For the State files: all running instances of keepalived will be in one of 3 states: MASTER = currently responsible for that VIP, and will be actively responding to traffic directed to the VIP BACKUP = in standby, waiting to take over the VIP if the master is no longer in a MASTER state FAULT = after our check scripts have failed (due to the service no longer running), it moves to a fault state and is not eligible to be in a MASTER or BACKUP role.

Check scripts

By default we are using the following details for our regular checks to validate that the services are running

vrrp_script chk_solr {
	script "/sbin/pidof java"
	interval 2
	rise 5
	fall 5
}

This means that every 2 seconds (interval 2), we will run a check to see if the java process is running (script “/sbin/pidof java”). If it fails for 5 consecutive checks (fall 5) than that instance will move to a FAULT state. In addition, if it passes for 5 consecutive checks (rise 5), it then moves out of a fault state.

In the vrrp_instance section, we also set the attribute of nopreempt. This means that if smesql01 is in a MASTER state (as defined by the config file), and it moves to a FAULT state, when it exits that FAULT state it will move into BACKUP state.

smesql01 will not become master again until either 1) smesql02 enters a FAULT state (or the machine is no longer running) or 2) You restart keepalived in order to reset the state and force it back to MASTER status (# systemctl restart keepalived).

There is no additional benefit or risk of leaving smesql02 in a MASTER state, so it is recommended you retain these default settings.

Part IV

Configure the application servers

We will now update the application servers to point to the new VIP for search.

Login to your web interface as the appladmin user.

Go to Settings > Search Integrations

Replace the solr uri as follows:

http://smesearch:7070/sme/

Then click “Test Settings” to verify and finally “Update Settings” to apply.

Part V

Failover and Recovery

In the case of an outage of the solr service, or the smesql01 service, keepalived will fail over traffic to the solr instance running on smesql02.

This process is all automatic.

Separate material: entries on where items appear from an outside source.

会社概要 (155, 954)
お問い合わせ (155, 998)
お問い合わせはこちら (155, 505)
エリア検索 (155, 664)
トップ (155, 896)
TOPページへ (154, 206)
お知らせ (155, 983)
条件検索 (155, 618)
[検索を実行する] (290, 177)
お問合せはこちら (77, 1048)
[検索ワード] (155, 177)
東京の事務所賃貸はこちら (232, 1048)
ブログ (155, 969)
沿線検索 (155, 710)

All new solr read and writes will now occur on the smesql02 server without any intervention.

However, when smesq01 server/solr service is available again, we will not fail traffic back over in the other direction, as the smesql01 database will NOT contain any of the new indexes created during the outage. Solr replication is setup to run in only one direction at a time, so unlike the mysql setup, the smesql01 solr service will not automatically copy back any changes.

In order to get the master up to date you will need to change the master/slave status of each host.

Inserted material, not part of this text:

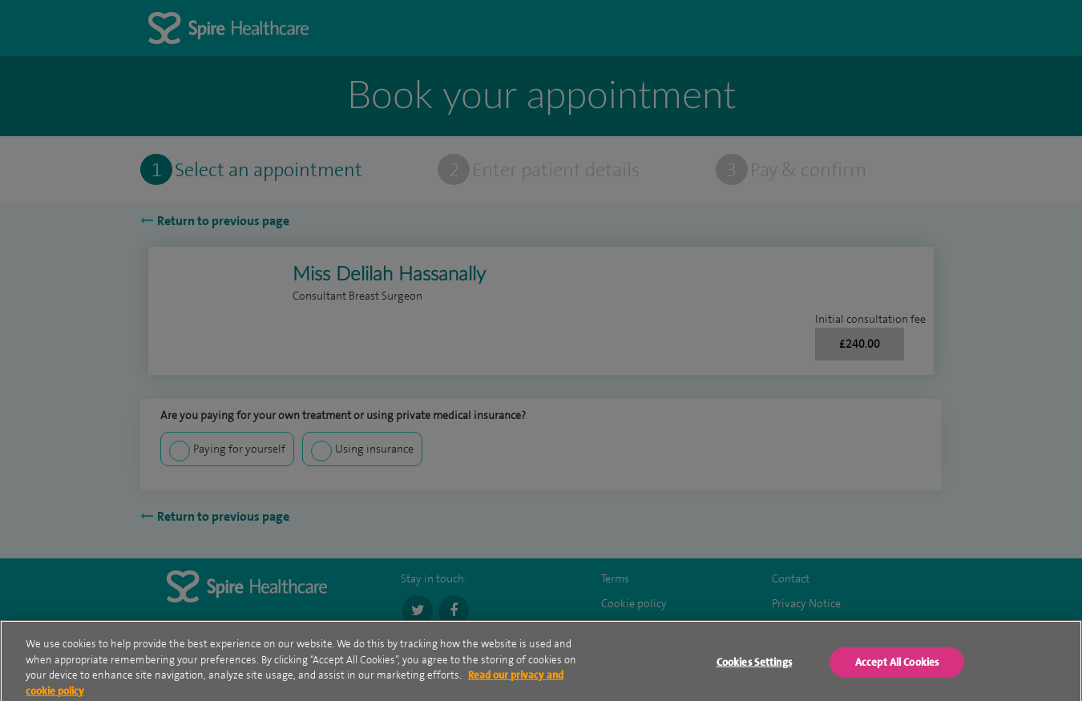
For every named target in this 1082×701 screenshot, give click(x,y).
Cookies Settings (754, 665)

On smesql01 we will update the /smedata/sme_solr/sme/core.properties file and change master/slave status

enable.master=false
enable.slave=true

On smesql02 /smedata/sme_solr/sme/core.properties we will do the opposite.

enable.master=true
enable.slave=false

Finally, we will restart solr on both hosts in order to have those changes take effect:

systemctl restart jetty

This will switch the status and start replicating data from smesql02 (the new master) over to smesql01 (new slave).

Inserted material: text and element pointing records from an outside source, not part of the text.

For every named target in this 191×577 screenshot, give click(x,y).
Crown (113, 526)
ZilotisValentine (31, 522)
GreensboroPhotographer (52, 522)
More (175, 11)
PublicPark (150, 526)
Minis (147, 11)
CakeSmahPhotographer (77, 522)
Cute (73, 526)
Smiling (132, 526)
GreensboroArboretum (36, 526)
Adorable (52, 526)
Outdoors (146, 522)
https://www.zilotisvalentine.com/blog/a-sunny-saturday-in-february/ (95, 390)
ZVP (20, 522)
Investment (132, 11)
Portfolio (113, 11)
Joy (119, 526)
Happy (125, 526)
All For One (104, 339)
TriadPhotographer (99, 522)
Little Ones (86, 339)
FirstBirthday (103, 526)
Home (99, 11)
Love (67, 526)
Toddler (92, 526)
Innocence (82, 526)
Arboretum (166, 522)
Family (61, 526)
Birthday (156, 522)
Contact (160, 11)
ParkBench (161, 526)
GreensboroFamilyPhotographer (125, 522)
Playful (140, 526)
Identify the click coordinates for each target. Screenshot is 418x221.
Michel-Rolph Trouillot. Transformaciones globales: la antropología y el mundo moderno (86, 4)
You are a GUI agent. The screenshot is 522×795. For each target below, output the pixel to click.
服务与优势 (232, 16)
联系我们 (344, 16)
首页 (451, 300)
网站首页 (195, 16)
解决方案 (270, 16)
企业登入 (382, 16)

We can check replicatin status on the hosts via this webpage: http:<smesql01/smesql02>:7070/#/sme/replication Once both have the same Version/Gen number they are in sync. From there you can then leave the hosts in their current master/slave state, or revert back by adjusting the /smedata/sme_solr/sme/core.properties and restarting. Do not fail back over the keepalived vip until replication is back in sync and you make this update to make smesql01 master again.